Republicans in Georgia — who await Abrams in the general election — are eager to denounce her as a left-wing radical out of place in a state that was a GOP stronghold until it narrowly tipped into the Democratic column in 2020. Gov. Brian Kemp, who faces a fierce primary challenge in May from former Sen. David Perdue, who has the support of former President Donald Trump, has released five digital advertisements attacking Abrams since she announced her campaign Dec. 1.
“Stacey Abrams’ far-left agenda has no place in Georgia,” one warns ominously.
But a review of Abrams’ policy statements and television advertisements, and interviews with political figures who have known her for years, reveal a leader who has carefully calibrated her positions, making a point to avoid drifting into one Democratic lane or another.
Her allies say the fluidity is an asset and highlights how policy is only one way that voters choose which candidate to rally behind. Racial representation and the unique political context of the American South are also factors in whether a candidate can credibly claim progressive bona fides, they argue.

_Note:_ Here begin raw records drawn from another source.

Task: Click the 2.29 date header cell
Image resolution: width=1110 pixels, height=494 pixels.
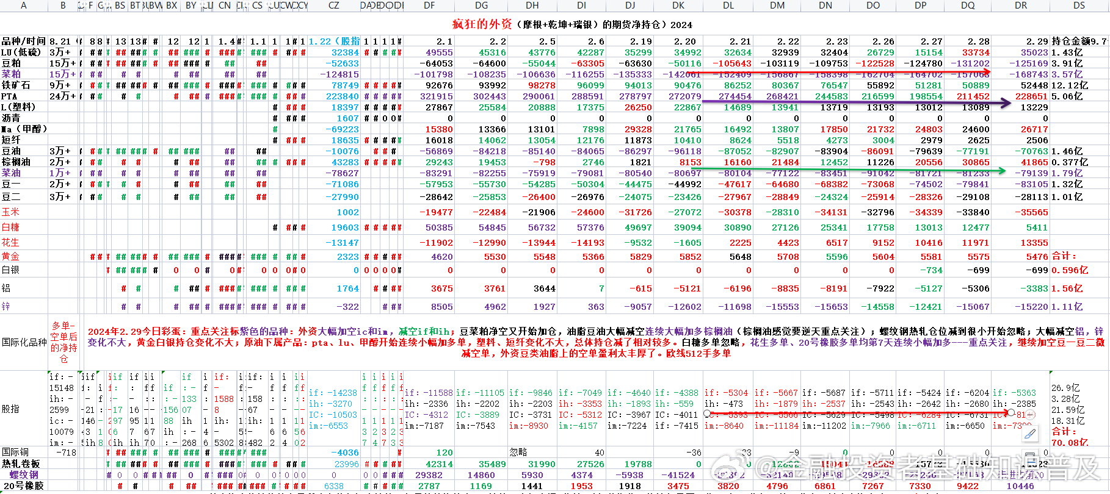Action: coord(1032,41)
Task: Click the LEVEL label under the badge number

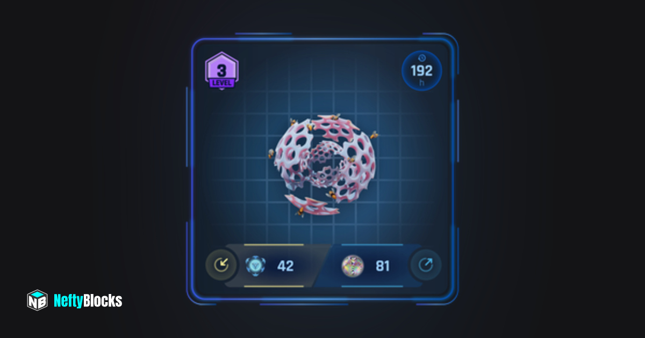Action: (221, 83)
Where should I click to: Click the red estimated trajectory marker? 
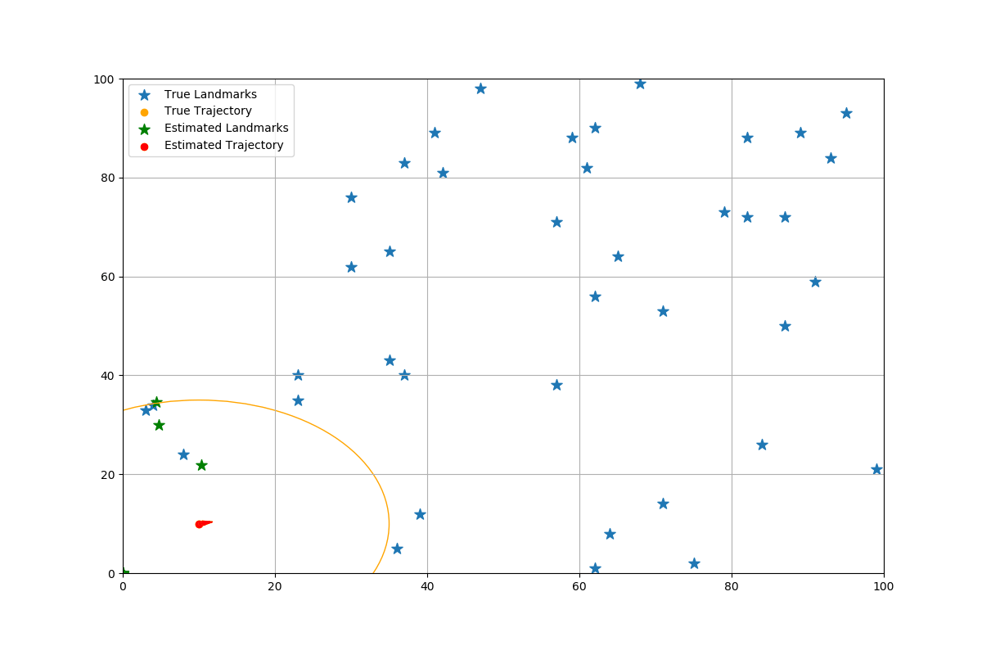coord(200,524)
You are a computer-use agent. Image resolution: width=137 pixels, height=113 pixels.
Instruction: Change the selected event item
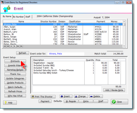point(81,96)
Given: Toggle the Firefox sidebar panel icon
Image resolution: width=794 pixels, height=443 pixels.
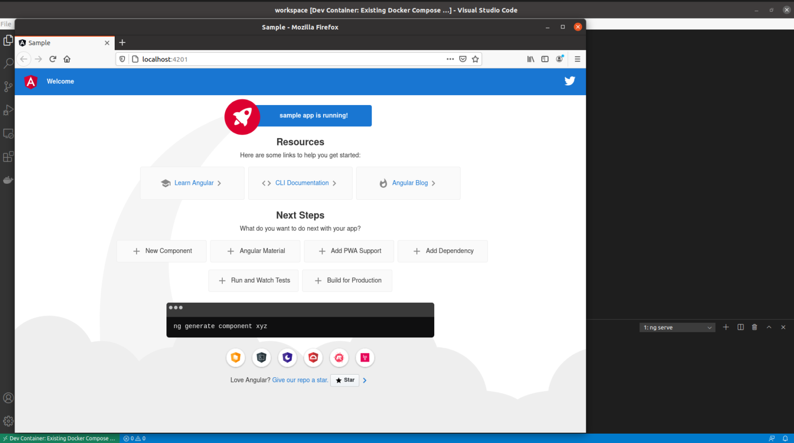Looking at the screenshot, I should coord(545,59).
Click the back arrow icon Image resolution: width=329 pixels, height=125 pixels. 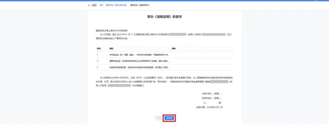89,5
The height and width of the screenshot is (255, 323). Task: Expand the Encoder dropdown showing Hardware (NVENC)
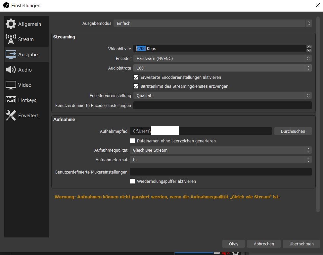[222, 58]
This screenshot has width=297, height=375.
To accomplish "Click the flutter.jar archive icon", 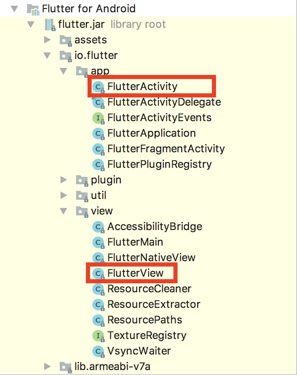I will click(50, 25).
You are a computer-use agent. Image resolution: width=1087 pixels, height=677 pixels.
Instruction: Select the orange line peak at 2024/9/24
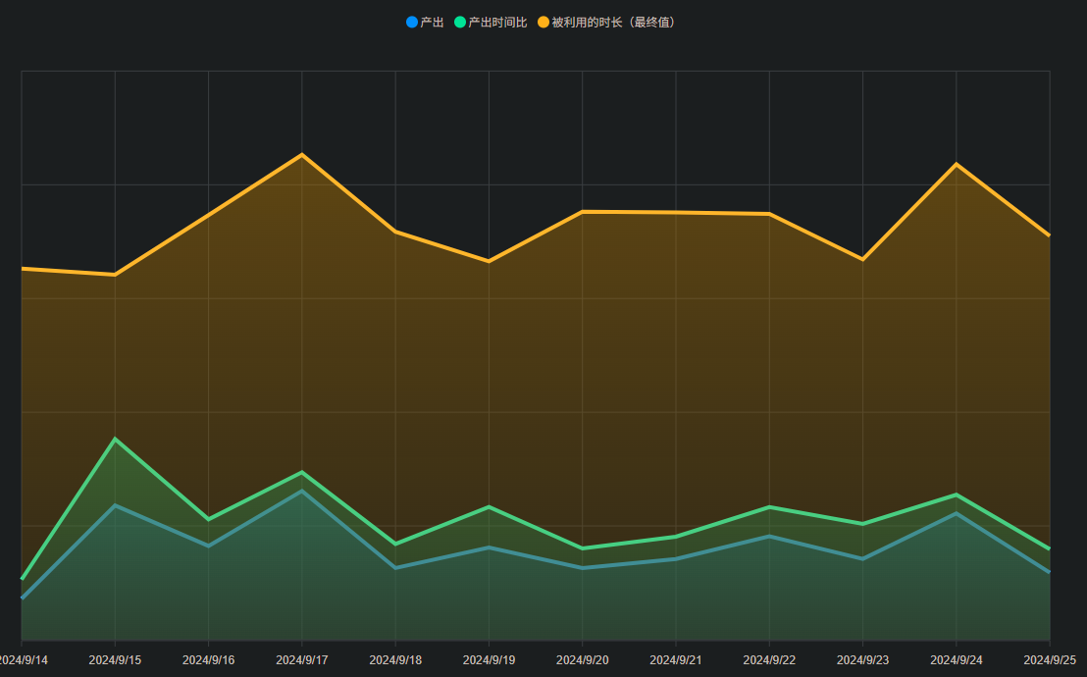tap(957, 164)
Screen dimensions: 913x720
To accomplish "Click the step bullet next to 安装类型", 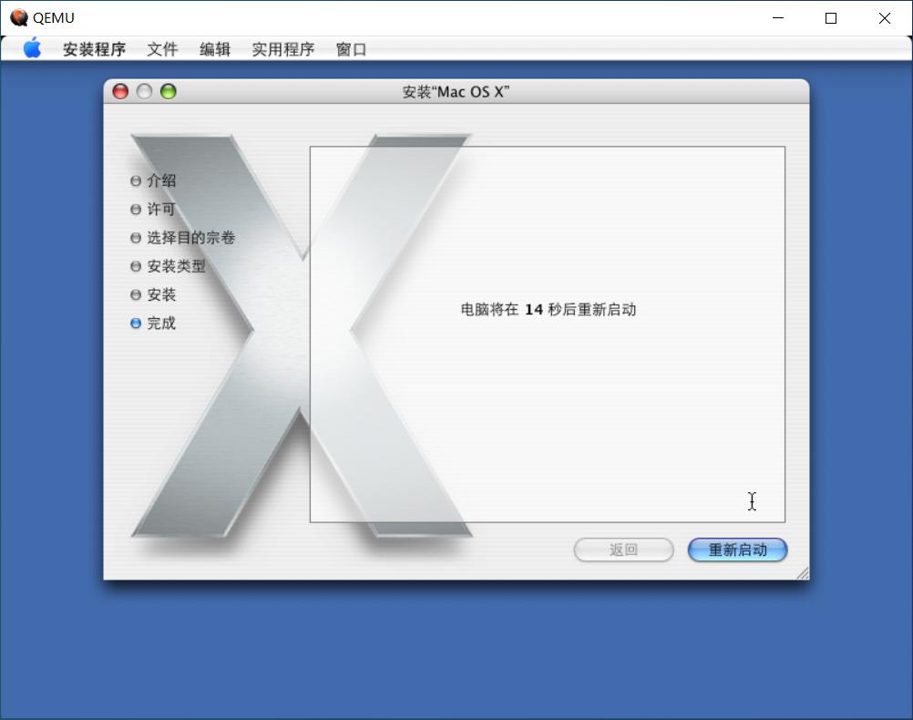I will (134, 266).
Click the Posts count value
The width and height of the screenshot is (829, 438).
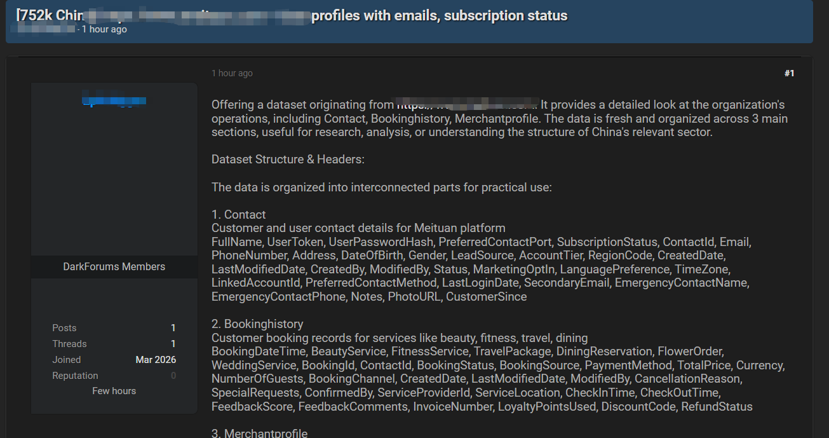173,328
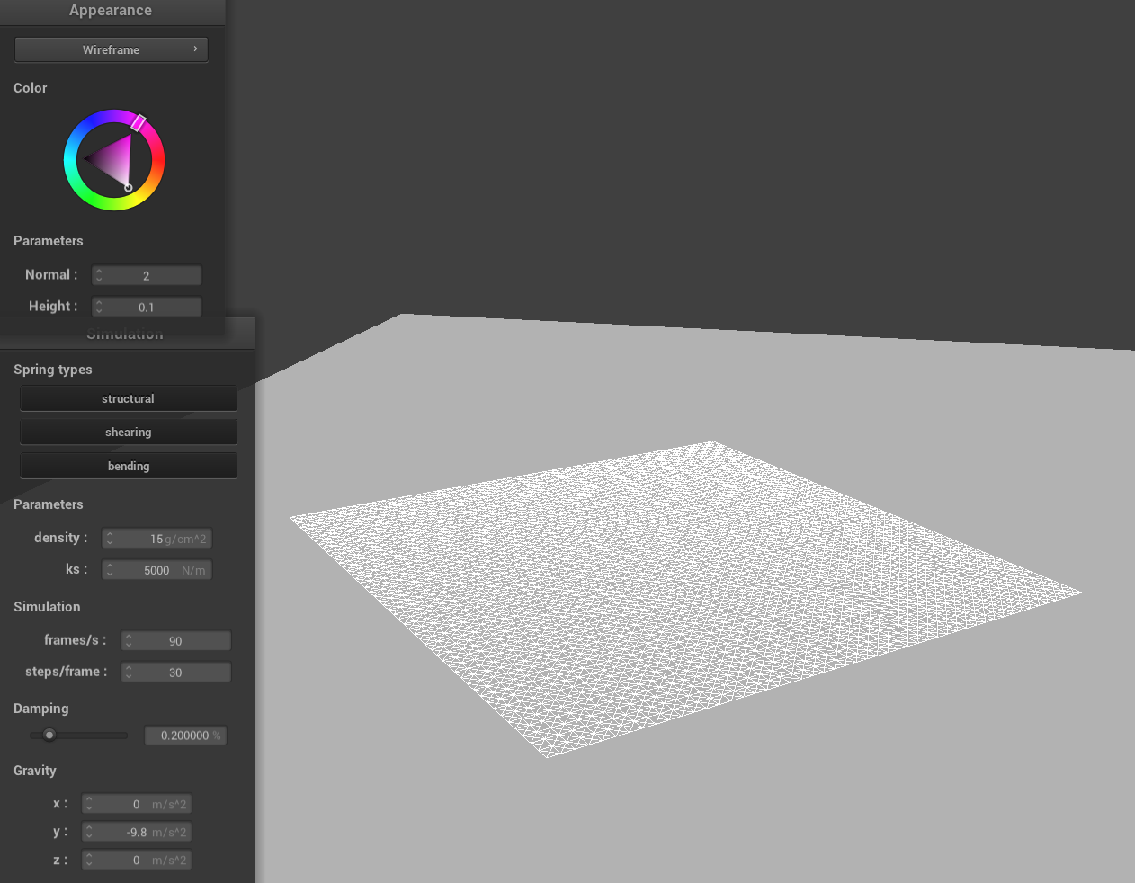Toggle the shearing spring type

pyautogui.click(x=128, y=433)
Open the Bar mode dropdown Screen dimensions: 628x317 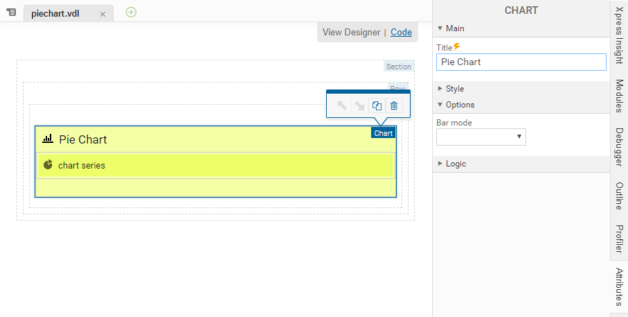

Steve Phillips, an early supporter and prominent progressive Democratic donor, said Abrams’ political strategy was progressive, even if her policy positions were more moderate.
“It’s hard for white progressives to be too critical of someone who is so strongly and fiercely unapologetically Black and female,” he said. “Her authenticity comes from the sectors that are the core parts of the progressive base.”
Abrams’ approach does carry risks. In the 2020 Democratic presidential primary race, several candidates who sought to straddle the line between moderate and progressive policies lost the trust of significant numbers of voters in both camps, as activists pushed for firm commitments on issues like health care, climate change, expanding the Supreme Court and reparations for descendants of enslaved people.
At times, Abrams has used her perch to speak out against progressive causes and defend the Democratic establishment. She said attempts to defund police departments after the murder of George Floyd were creating a “false choice” and said departments should be reformed instead.
On health care, she has focused on expanding Medicaid rather than supporting a single-payer system. And in 2020, a think tank founded by Abrams released a climate plan focused on the South that embraced efforts to incentivize renewable energy but stopped short of the ambitious goals pushed by progressive activists and lawmakers like Rep. Alexandria Ocasio-Cortez of New York.